From heart rate sensors to a game that will break your phone, we count 15 of the dumbest gaming innovations of all time.
15 – Vitality Sensor,
- The vitality sensor was revealed during E3 2009 as a method for measuring the player’s heartrate while playing, presumably to have games react to how excited or scared you got as you played the game.
- Don’t get me wrong, this could have been cool in a horror game if it weren’t for one glaring problem, it requires you to abandon the nunchuck and your left hand, forcing you to use the Wii-mote in a very limited way.
- Possibly because of this very issue the entire project was scrapped, to the point where it was never even shown off in combination with gameplay, and really did we need another peripheral for the Wii?
14 – Limited Lives in Console Games,
- You might argue that lives add to the difficulty of a game, while also raising the stakes and I’m not even saying that there have been no good uses, Resident Evil being a good example of how to use a life system.
- However, for the vast majority of cases it was just a game mechanic blindly copy-pasted from arcade games which required a life system in order for the cabinet to be profitable.
- What do lives actually add to Super Mario Brothers? Unwanted backtracking, it’s not like the game is short, the developers even saw this as being a potentially unwanted feature so they added the ability to skip the ‘feature’, thus begging the question as to why they included it in the first place.
13 – Escort Missions,
- Who was the bright guy that thought gaming needed more babysitting?

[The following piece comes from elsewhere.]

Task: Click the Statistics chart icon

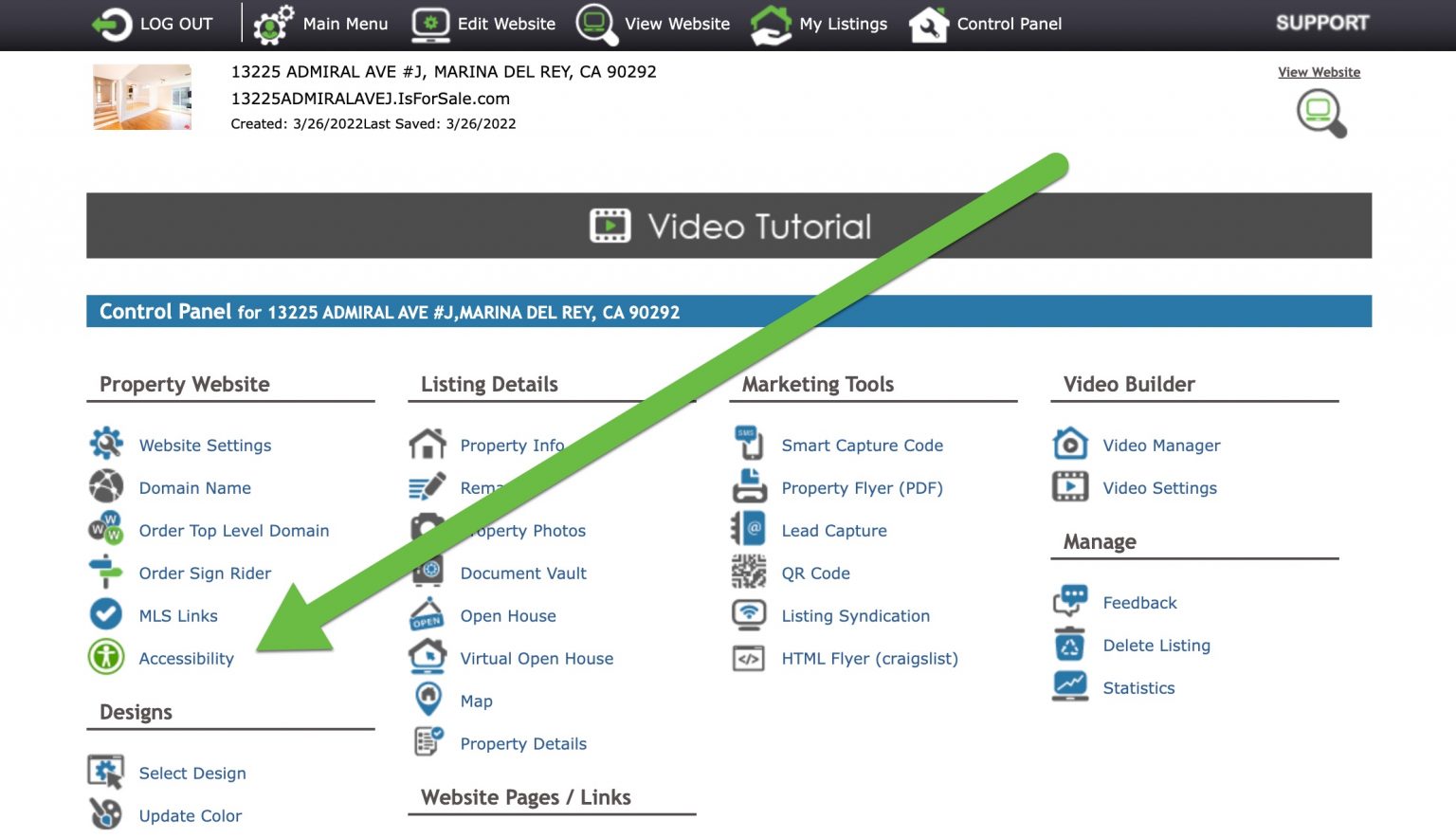Action: 1070,686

I can’t even imagine any positive spins for escort missions apart from perhaps making a player overcome any nurturing instincts they have and make them hate a useless character.
- I searched long and hard for an actually well implemented escort mission and the best I found were people showing examples where they barely noticed the escort.
- Luckily most developers have finally come to their senses and tried their best to act like they were never a thing to begin with.
12 – GameCube’s Handle,
- At what point did Nintendo think, ‘you know what’s really holding the 64 back? The fact that you can’t carry it via the use of an ugly looking strap poking from the side of the console.’?
- I can see the theoretical attraction to being able to carry a console to your friend’s place, but the GameCube is already tiny and light enough that any eight-year-old could easily carry it in the first place.
- At least they had enough sense to make sure it’s unlikely for the disc to come loose when carrying it by the handle.
11 – Virtual Boy,
- You might wonder why the Virtual Boy isn’t higher on this list and let me explain: virtual reality is not an inherently bad idea, in fact it’s a really cool idea that has a lot of potential.
- But when you’re restricted to one colour as well as causing many, if not all, users to get serious eye aches if you play it for more than 20 minutes.
- To top it all off they included two D-pads for some reason and there’s no comfortable way to wear glasses and have the headset on at the same time.
10 – Tiger Electronics Wrist Games,
- It’s easy to forget just how quickly technology becomes completely obsolete, but when you look at the Tiger wrist band you might think twice before buying an Apple Watch.
- Basically all you need to do is imagine a Game and Watch, dumb down the gameplay, severely restrict the method of control and combine these factors with a watch and you have a Tiger wrist band.
- It’s clearly marketed towards kids, but even still I can’t imagine any kid wearing one of these and not being beaten up by the schoolyard bully.
9 – Kiss Controller,
- Are your make-out sessions becoming dull, do you and your partner really, really, really like bowling? Well this is the invention for you!
- With the Kiss Controller you can get judged for how well you and your loved one mack in the way of a bowling game.
- Not only that, you also get all of the pleasure of kissing a piece of plastic in addition to your partner so it feels you’re having a sneaky threesome with a bakelite love-bot.
8 – Friend Codes,
- Yes I agree that children should have as many layers of security when they go online, but who thought it was a good idea to force the kiddy system onto the adults who happen to buy a Nintendo consoles.
- I mean it’s pretty obvious Nintendo are aware that more people than just children are going to buy their products when they have titles like Wii Fit.
- At the very least they should have made the codes 9 digits, I mean did they actually expect to need 2 orders of magnitude more than the population of the planet?